5.2.9[expr.static.cast]:
The inverse of any standard conversion sequence (clause 4), other than the lvalue-to-rvalue (4.1), array-topointer (4.2), function-to-pointer (4.3), and boolean (4.12) conversions, can be performed explicitly using static_cast.
[EDIT] On the other hand, we have this gem:
9.2[class.mem]/17:
A pointer to a POD-struct object, suitably converted using a reinterpret_cast, points to its initial member (or if that member is a bit-field, then to the unit in which it resides) and vice versa. [Note: There might therefore be unnamed padding within a POD-struct object, but not at its beginning, as necessary to achieve appropriate alignment. ]
which seems to imply that reinterpret_cast between pointers somehow implies "same address". Go figure.
There is not the slightest doubt that the intent is that both forms are well defined, but the wording fails to capture that.
Both forms will work in practice.
reinterpret_cast is more explicit about the intent and should be preferred.
The real reason this is so is because of how C++ defines inheritance, and because of member pointers.

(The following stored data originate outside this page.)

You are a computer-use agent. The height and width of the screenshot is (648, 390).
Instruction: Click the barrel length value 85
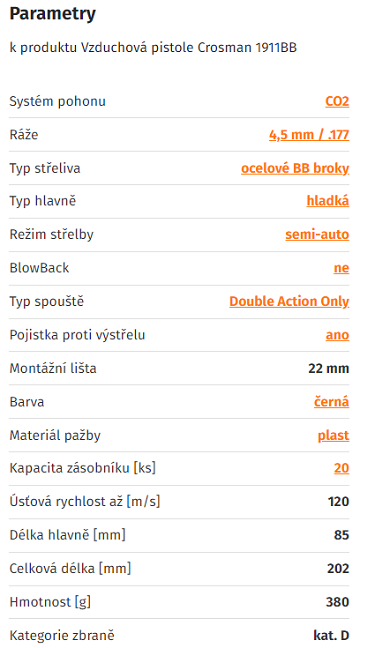click(341, 535)
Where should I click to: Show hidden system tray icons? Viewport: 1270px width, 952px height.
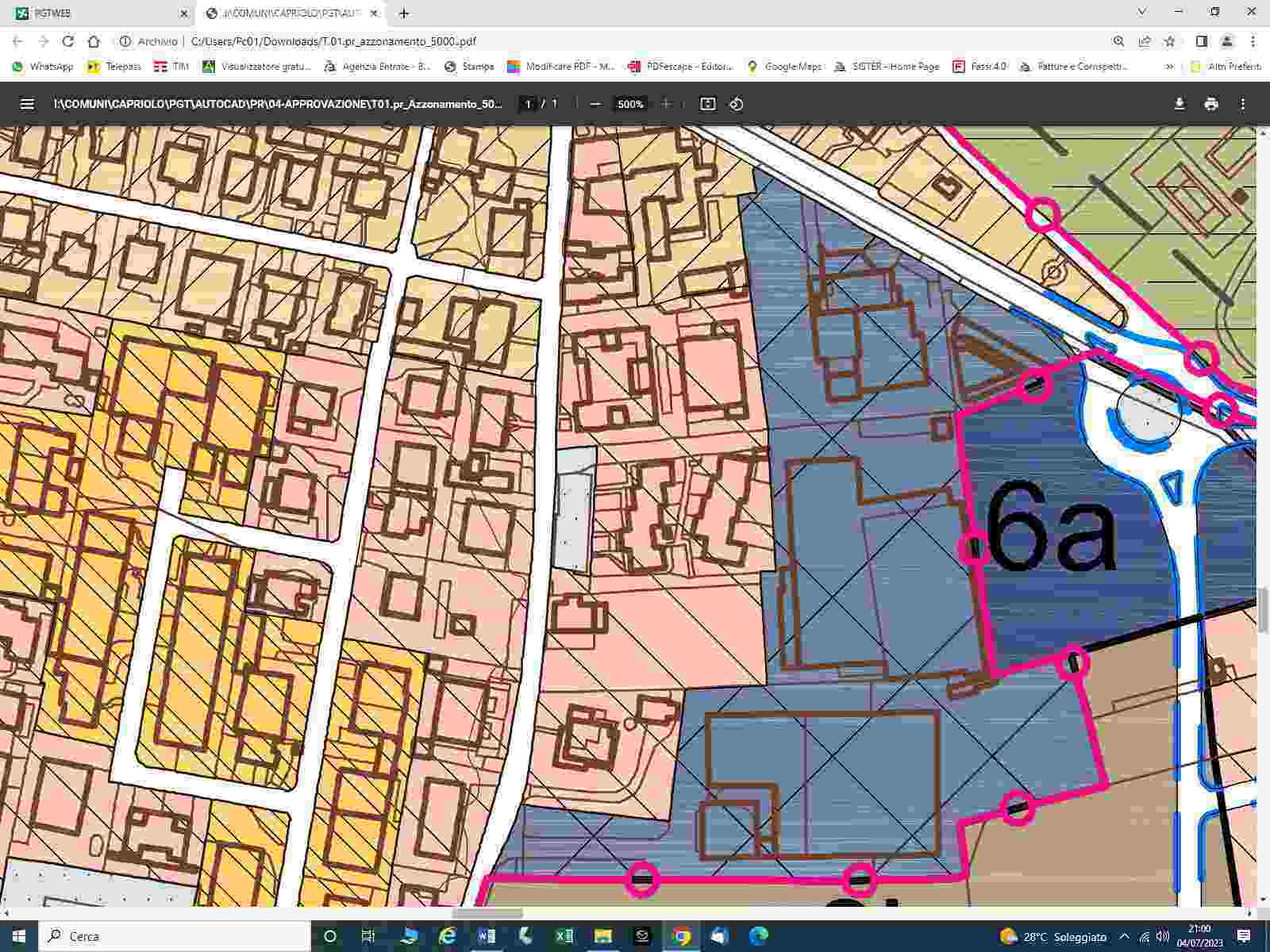(x=1124, y=936)
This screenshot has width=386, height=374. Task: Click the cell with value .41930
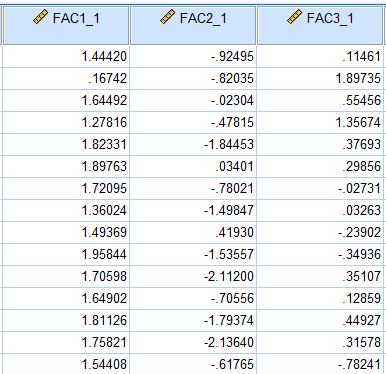[x=193, y=233]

With C, pointer is pretty much just an address, as it should be. In C++ it has to be more complex because of some of its features.
Member pointers are really an offset into a class, so casting them is always a disaster using C style.
If you have multiply inherited two virtual objects that also have some concrete parts, that's also a disaster for C style. This is the case in multiple inheritance that causes all the problems, though, so you should not ever want to use this anyway.
Really hopefully you never use these cases in the first place. Also, if you are casting a lot that's another sign you are messing up in in your design.
The only time I end up casting is with the primitives in areas C++ decides are not the same but where obviously they have to be. For actual objects, any time you want to cast something, start to question your design because you should be 'programming to the interface' most of the time. Of course, you can't change how 3rd party APIs work so you don't always have much choice.